Like other crafts, writing evolves with the technologies of the day. And the paragraph has always played a leading role in the change.
Before Gutenberg’s printing press, books contained endless blocks of text without breaks. Over time, that text got broken up—first with lines, then pilcrows, then hanging indents, and finally standard indents. Now, the computer, Internet, and ebook revolutions are producing new formatting techniques. The trend is clear. The more you can break up text, the better.
The process started with bullets. People had used bullets for years in formal publications. But the rise of the personal computer made bullets ubiquitous. Why? Three reasons:
- People produce longer documents in professional settings. Bullets enabled readers to skim the documents to find pertinent points.
- Software programs—from Electric Pencil to Word—make bullets easy to produce.
- PowerPoint has become the primary tool for making presentations in business and government.
Bullets, alas, make us lazy. Bullets encourage us to make endless lists, rather than thinking through the logic of our ideas.
Another product of the Information Age is the use of single-spaced paragraphs with spaces between the paragraphs. Some indent these paragraphs; others don’t. This format looks odd in traditional publications like books and magazines. But it makes sense for web sites and office and school documents.

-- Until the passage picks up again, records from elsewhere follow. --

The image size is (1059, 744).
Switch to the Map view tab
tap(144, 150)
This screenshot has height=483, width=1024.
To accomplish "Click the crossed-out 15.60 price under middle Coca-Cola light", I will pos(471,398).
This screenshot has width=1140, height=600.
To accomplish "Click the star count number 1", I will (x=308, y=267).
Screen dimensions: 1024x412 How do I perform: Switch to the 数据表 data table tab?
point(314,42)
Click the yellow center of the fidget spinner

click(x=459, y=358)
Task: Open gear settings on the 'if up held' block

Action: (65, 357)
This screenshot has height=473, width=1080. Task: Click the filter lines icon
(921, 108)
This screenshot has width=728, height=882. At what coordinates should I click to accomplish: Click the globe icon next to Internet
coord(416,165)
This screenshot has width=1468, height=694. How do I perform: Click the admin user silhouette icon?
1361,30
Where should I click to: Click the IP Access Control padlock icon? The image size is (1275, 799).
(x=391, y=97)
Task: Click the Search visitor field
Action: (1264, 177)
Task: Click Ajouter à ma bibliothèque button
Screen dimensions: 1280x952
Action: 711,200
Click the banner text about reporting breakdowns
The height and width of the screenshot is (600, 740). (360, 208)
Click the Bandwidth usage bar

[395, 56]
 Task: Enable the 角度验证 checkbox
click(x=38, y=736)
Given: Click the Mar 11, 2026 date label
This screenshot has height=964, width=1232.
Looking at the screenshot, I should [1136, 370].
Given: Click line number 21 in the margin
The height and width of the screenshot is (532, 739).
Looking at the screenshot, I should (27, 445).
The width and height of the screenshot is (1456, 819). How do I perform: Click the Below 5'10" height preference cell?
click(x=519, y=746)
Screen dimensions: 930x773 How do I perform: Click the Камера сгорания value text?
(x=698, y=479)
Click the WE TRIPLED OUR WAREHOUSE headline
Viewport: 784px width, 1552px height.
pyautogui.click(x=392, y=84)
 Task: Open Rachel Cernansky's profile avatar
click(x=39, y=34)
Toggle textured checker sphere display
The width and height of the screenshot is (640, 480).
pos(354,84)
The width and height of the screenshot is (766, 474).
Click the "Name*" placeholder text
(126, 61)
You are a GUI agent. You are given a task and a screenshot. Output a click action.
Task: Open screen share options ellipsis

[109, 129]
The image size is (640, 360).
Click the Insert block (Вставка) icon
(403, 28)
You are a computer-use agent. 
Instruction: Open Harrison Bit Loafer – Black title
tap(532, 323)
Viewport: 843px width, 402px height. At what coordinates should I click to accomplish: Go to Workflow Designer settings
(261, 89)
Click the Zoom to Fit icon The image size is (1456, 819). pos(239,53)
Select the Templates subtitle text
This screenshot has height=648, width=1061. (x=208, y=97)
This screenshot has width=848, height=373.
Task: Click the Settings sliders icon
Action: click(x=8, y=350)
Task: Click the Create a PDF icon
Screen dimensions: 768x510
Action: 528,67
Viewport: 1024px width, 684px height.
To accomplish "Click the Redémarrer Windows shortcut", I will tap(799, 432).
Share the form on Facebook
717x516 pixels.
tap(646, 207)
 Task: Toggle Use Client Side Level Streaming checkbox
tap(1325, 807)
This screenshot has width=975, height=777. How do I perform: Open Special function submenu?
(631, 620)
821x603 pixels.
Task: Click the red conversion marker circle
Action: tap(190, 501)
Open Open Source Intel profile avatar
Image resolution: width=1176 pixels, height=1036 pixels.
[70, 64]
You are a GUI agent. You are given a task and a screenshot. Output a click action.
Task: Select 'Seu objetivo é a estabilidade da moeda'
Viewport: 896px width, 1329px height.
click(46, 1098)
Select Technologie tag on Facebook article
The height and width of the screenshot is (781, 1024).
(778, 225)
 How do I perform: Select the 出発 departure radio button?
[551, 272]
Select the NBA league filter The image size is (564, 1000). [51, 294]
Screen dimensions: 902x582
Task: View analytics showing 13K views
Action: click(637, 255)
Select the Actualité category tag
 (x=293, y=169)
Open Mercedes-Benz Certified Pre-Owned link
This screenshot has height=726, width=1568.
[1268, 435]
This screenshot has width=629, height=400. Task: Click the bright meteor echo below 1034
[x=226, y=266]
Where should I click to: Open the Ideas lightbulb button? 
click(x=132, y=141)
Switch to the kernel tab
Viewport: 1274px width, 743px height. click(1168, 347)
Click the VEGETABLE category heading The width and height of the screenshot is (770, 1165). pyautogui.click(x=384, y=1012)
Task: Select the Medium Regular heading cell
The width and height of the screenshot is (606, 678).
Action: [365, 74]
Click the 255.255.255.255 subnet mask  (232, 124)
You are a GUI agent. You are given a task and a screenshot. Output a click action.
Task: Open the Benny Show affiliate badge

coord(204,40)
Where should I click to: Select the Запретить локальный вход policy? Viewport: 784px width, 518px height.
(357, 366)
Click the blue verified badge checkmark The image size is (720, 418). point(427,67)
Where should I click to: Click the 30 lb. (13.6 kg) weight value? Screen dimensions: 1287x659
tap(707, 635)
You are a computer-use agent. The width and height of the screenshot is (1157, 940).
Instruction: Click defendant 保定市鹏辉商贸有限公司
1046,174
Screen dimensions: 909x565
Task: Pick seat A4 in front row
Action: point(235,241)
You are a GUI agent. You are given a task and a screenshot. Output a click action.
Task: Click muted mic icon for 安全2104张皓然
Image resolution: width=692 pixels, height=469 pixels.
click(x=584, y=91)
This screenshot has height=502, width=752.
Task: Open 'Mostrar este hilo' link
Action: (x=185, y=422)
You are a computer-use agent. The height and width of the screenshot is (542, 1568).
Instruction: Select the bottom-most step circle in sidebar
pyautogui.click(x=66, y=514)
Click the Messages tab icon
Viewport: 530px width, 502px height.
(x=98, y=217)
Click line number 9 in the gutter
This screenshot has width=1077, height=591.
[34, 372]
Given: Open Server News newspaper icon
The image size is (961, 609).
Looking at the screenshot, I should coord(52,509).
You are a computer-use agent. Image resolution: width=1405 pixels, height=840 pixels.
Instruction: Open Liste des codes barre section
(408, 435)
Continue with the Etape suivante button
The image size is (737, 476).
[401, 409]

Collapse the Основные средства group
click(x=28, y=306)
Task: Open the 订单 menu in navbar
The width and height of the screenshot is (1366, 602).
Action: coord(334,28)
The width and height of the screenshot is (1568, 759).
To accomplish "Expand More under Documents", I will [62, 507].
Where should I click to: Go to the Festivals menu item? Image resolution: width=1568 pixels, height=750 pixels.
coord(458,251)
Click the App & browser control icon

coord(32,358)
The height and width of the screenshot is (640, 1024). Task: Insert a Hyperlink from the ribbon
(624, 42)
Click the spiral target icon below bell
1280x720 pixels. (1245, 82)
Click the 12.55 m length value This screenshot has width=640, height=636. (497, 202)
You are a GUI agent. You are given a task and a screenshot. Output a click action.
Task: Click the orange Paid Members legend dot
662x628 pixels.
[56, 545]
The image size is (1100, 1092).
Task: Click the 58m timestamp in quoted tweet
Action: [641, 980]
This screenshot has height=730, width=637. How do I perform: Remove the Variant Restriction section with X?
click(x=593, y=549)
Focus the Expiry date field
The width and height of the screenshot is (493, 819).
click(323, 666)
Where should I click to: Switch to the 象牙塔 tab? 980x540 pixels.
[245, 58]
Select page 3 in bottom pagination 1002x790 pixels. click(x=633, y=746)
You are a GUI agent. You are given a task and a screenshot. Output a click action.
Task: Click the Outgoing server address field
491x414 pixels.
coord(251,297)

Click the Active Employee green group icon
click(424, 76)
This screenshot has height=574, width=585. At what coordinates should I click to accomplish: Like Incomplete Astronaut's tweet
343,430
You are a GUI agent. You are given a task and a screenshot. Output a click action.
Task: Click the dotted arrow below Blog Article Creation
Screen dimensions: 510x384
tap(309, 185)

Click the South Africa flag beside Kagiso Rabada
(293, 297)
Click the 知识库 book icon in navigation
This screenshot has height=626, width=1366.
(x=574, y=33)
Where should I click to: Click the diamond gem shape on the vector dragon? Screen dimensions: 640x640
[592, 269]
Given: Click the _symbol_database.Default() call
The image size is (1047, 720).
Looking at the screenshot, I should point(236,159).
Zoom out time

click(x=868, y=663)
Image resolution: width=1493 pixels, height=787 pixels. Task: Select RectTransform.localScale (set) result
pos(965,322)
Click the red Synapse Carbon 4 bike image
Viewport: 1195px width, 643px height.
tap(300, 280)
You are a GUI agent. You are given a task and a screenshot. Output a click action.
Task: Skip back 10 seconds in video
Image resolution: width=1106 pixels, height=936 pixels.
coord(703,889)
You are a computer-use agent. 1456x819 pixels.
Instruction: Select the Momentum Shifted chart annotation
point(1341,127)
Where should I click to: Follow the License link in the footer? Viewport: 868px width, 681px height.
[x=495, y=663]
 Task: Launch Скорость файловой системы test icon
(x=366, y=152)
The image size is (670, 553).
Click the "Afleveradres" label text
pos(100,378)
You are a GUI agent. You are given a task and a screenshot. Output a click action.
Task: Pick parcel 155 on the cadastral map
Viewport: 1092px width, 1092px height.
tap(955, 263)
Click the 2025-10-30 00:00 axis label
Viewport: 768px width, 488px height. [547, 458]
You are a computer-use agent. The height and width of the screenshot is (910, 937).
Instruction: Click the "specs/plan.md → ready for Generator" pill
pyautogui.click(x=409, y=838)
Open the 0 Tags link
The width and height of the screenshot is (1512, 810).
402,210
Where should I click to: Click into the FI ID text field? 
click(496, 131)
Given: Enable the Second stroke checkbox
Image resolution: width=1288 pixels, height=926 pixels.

The Internet also allows for hypertext, which allows readers to jump to a whole new document with a simple click. This enables authors to hide their background information, references, and more detailed explanations. With hyperlinks, the author can give the reader choice about how much information to absorb.
Writers like Joe Posnanski add another twist. In his column for Sports Illustrated’s website, Posnanski makes asides normally put in footnotes in the middle of the text. By indenting the aside, Posnanski marks it off from the main text. But by putting it smack-dab in the middle of the text, Posnanski allows us to experience his ruminations as they would occur in a conversation. Clever.
Whatever formats we use, writers need to compose paragraphs that take readers on a single journey. Use a series of paragraphs to take a longer journey. In every paragraph, state and explore just one idea. Take the reader from one place to another. Start strong, finish strong.